More and more people were attracted to high-ticket homes last month, while the number of homes sold remained steady compared to February 2010.

The average sales price of a Loudoun home, as well as the median sales price and the total dollar volume of sold homes, all increased last month compared to February 2010, according to a report released by RealEstate Business Intelligence, a Metropolitan Regional Information System company based in Maryland.

Loudoun’s average sales price came in at $410,388, a 9 percent increase over the same time last year, when the average ticket price was $376,184.

The average price for detached units spiked in February due to the sale of one $4.5 million property and one for $2.5 million home, according to Loudoun housing analyst, Rosemary deButts.

Median sales prices increased from $343,359 in February 2010 to $360,000 last month.
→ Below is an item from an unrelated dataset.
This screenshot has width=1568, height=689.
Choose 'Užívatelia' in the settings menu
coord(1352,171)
Additionally, Loudoun’s sold dollar volume totaled $111,625,445, a 9 percent increase compared to $102,698,319 sold volume in February 2010.
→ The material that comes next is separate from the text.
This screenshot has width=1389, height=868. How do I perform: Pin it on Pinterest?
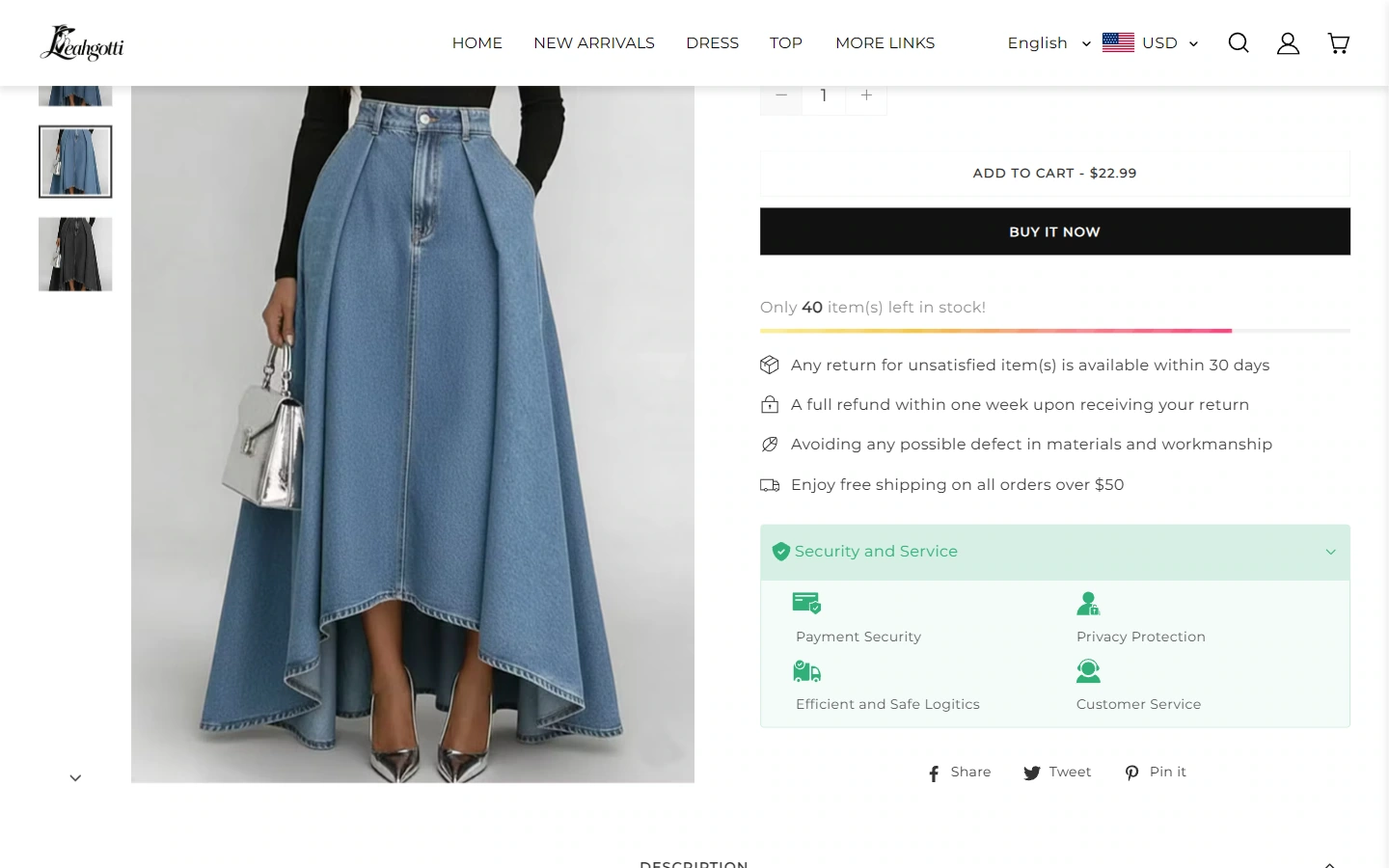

DeButts gave a partial explanation for the median sales increase. Distressed sales, which are short sales and foreclosures, spiked to 43 percent in January, but had a healthy decline of 38 percent in February, she said.
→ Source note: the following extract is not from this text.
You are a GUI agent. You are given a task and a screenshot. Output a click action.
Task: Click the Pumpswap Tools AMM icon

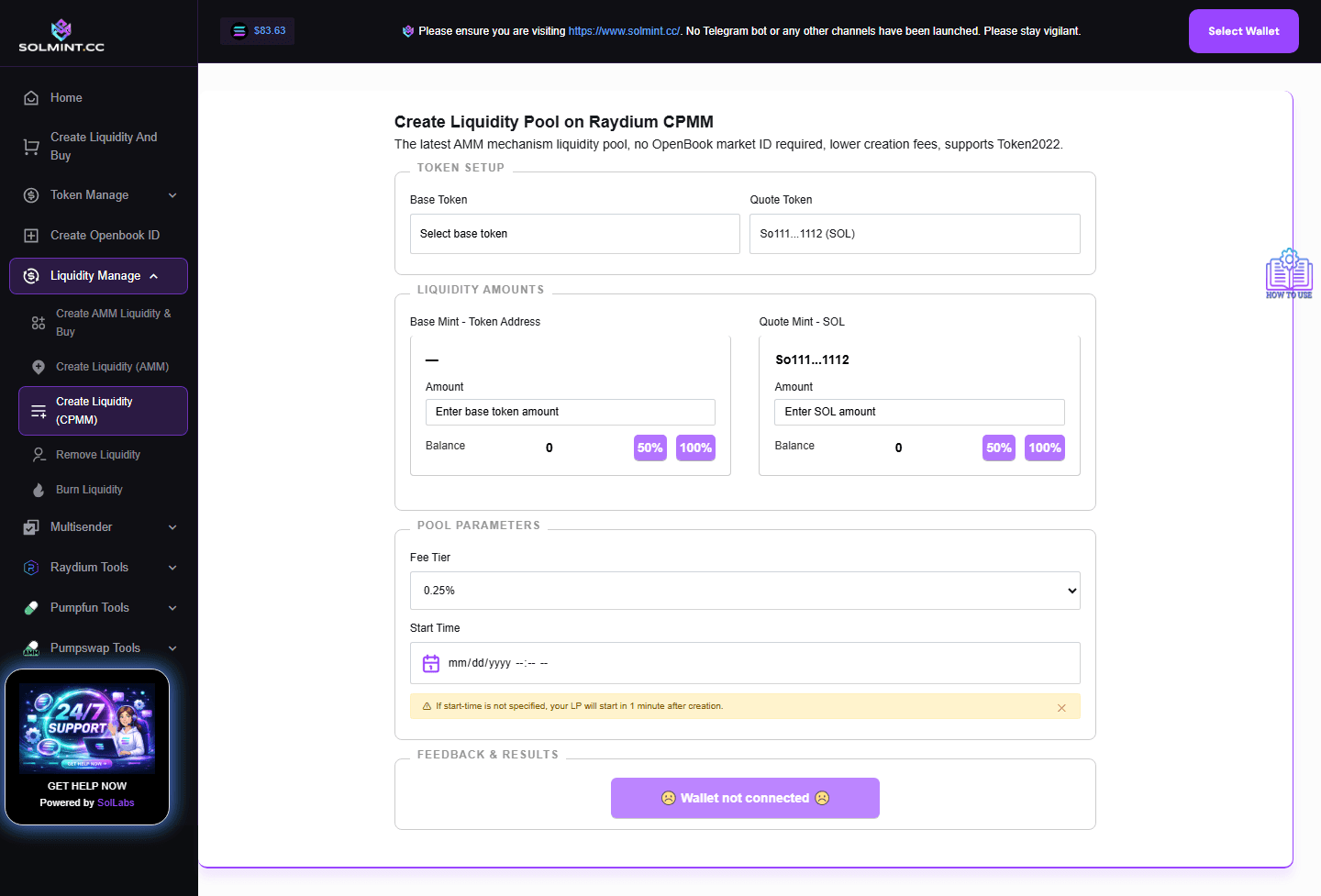(31, 647)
“Fewer distressed sales translates to higher sales prices,” she said. Montgomery and Prince George’s counties both saw an increase of distressed sales from January to February.

DeButts said Loudouner’s shouldn’t put too much stock in the sales figures because real estate is a cyclical industry.  The average sales per month will increase dramatically until June when the average begins to decline in the second half of the year, she said.

Single-family, detached units accounted for 52 percent of total sales so far this year in Loudoun. Townhouses and other attached units represented 41 percent of the total and condominiums represented 7 percent of the market. Last year, 273 homes sold in February, this year 272 homes were sold. 

Last year, the market was bolstered by the First Time Buyer’s Credit, deButts said.  So far this year, the Loudoun market is holding its own compared to last year, a pretty remarkable feat in the absence of artificially stimulated demand, she said.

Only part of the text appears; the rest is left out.